WORK REQUIRED –
List each line in the records below that contains the string "height".

SUPPLIED RECORDS –
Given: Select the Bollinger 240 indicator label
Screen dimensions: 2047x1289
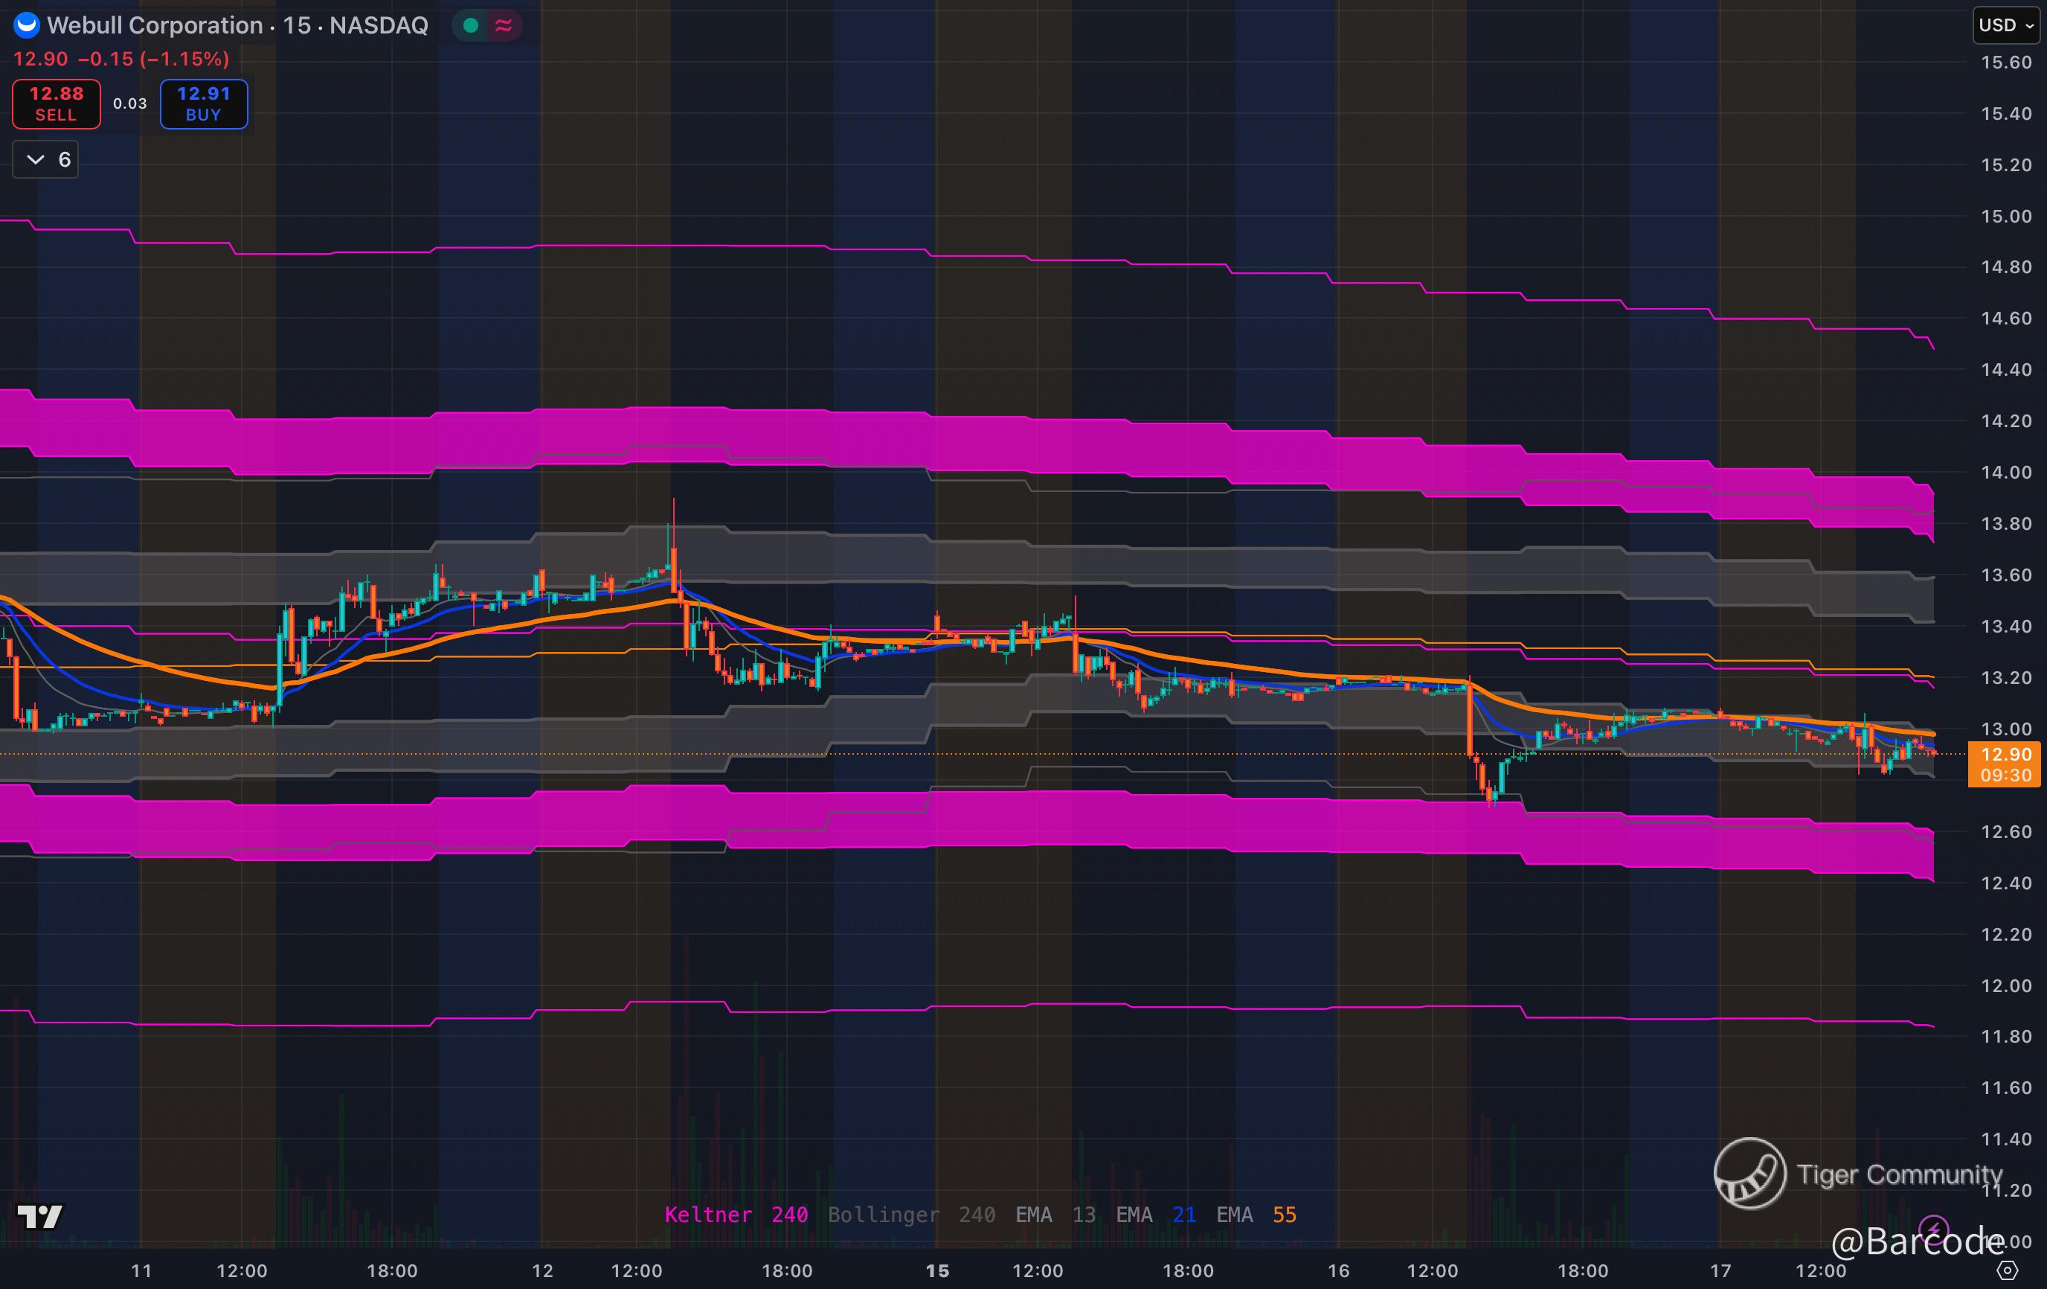Looking at the screenshot, I should click(x=911, y=1215).
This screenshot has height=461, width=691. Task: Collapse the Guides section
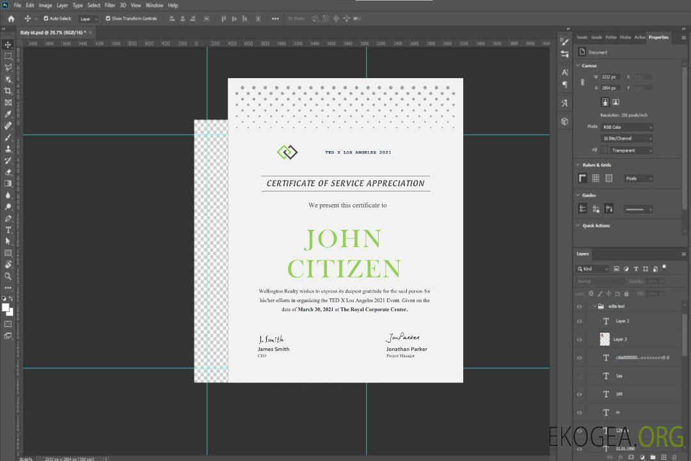(x=578, y=195)
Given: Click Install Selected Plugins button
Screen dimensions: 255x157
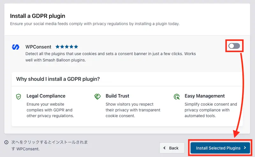Looking at the screenshot, I should 220,148.
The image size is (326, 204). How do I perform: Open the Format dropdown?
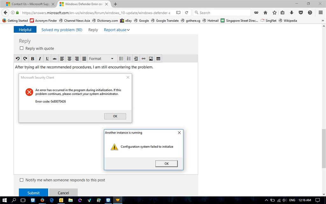point(101,58)
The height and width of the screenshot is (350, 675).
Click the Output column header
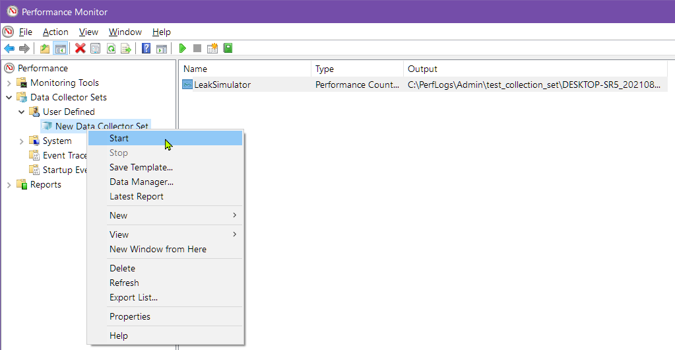pos(422,69)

THE OUTPUT –
This screenshot has height=461, width=691. Task: Collapse the Guides section
The height and width of the screenshot is (350, 675).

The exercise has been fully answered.